Clearly that is their choice, but I suspect a bit of a knee jerk reaction, possibly a year to consider their position will see some changes in their stance.

Others are heaving a sigh of relief because they were having to seriously consider taking their child(ren) out of school due to changes in their personal finances.

Secondly, staying with fees, a number of King’s parents seem angry because although they can afford the fees and wouldn’t have chosen this route, but many others couldn’t.

The evidence is plain to see; not only at King’s but also with other fee-paying schools the number of pupils is in free fall.

I understand that RGS opened up one night specifically to show interested King’s School parents around, could they also be suffering in this recessionary period?

Thirdly, the point seems to have escaped the correspondent that all children are entitled to a state school education, so rather than espouse the view of what this change will cost, why cannot he see that for many years millions of pounds has been saved by the taxpayer by parents choosing to pay for their children’s education themselves?

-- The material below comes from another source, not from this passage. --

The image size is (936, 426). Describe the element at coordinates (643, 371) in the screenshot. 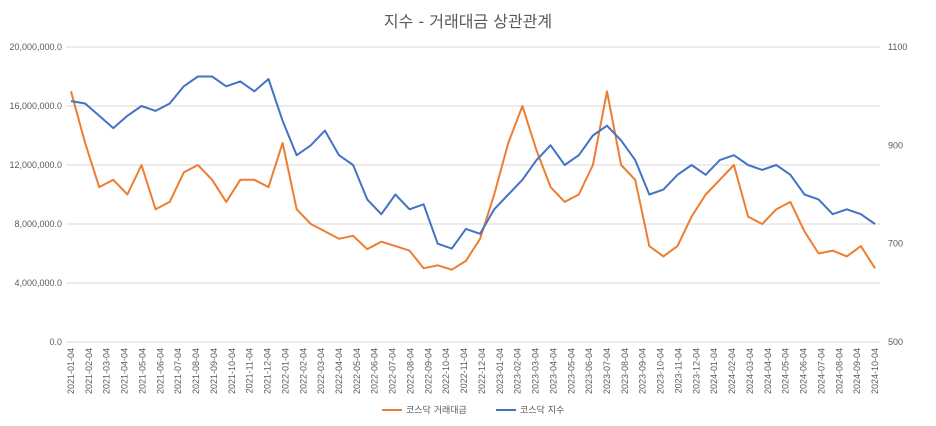

I see `x-tick-label: 2023-09-04` at that location.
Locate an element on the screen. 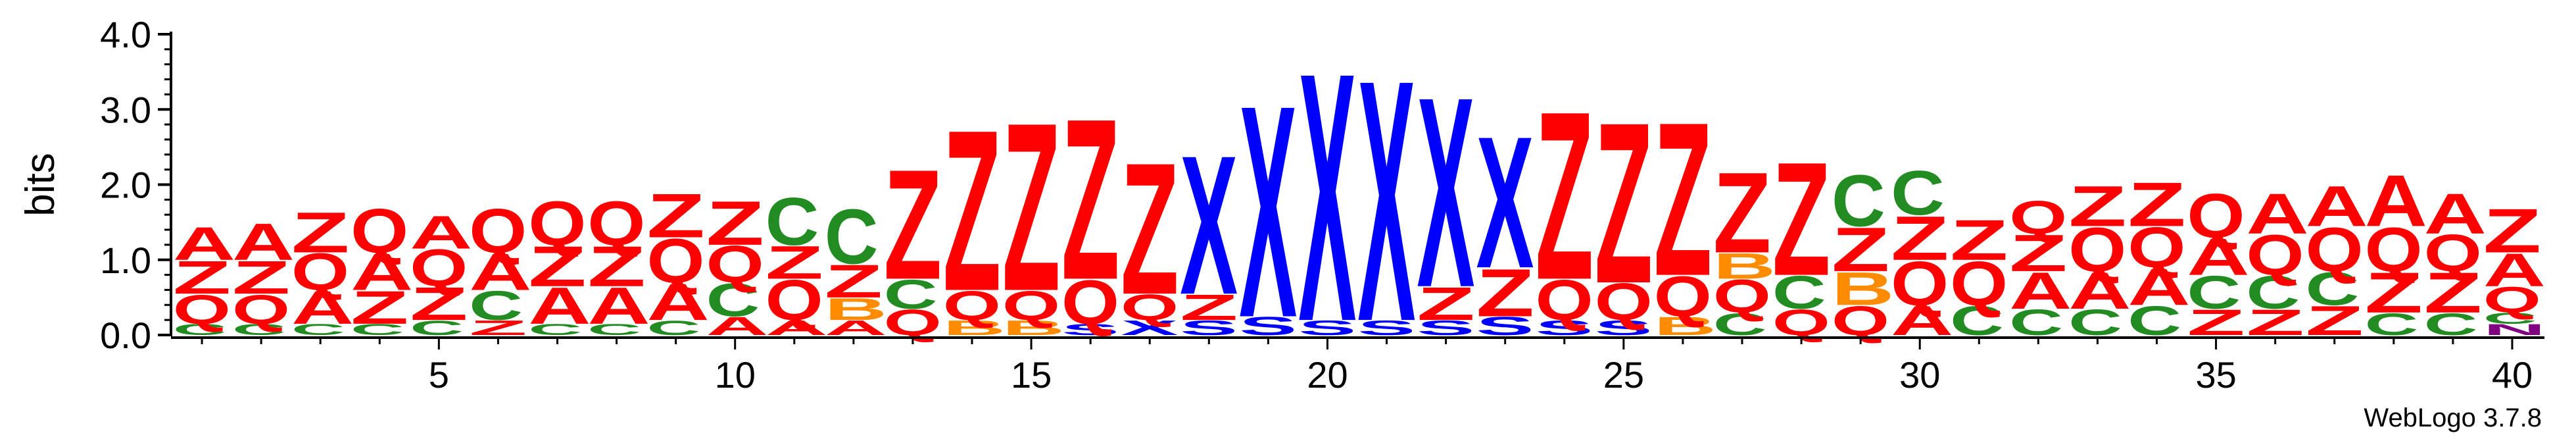 This screenshot has width=2576, height=439. logo-glyph-a-pos-10: A is located at coordinates (738, 326).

So let’s cut out the clearly cheap and sarcastic comments.

Fourthly, surely the state is getting a great deal here.

Whilst I don’t know the amounts involved, I do see that suddenly with King’s the state gets a fantastically run school with fabulous facilities.

This school will be the envy of many other schools across the country, let alone here in North Tyneside, and here it is coming into the state sector.

Probably at a far lower cost to the taxpayer than had it to be funded from scratch.

I also understand that a little money is being set aside to update the Priory site, after years of neglect by North Tyneside Council, this is only now doing what should have happened years ago.

Finally, if the teaching staff work together prior to the academy going live to ensure a smooth and as pain free a merger as possible then the children (let’s not forget this is about the children first and foremost) will receive an even better education than was provided at either school when run separately.

We will then be able to see the results of the best practices from each of these outstanding schools in giving a wonderfully rich and academic education to the children for generations to come.

Well done to the secretary of state for education and to the teachers involved as well as the governors of both Priory Primary School and The King’s School to have the vision and daring to take this innovative step for benefit the children of both schools.

I take my hat off to them all.

I have a child attending one of the schools involved and due to the narrow-minded views of some I don’t want this letter to have an impact on my child, so although my name and address has been supplied, I have asked the editor to withhold it.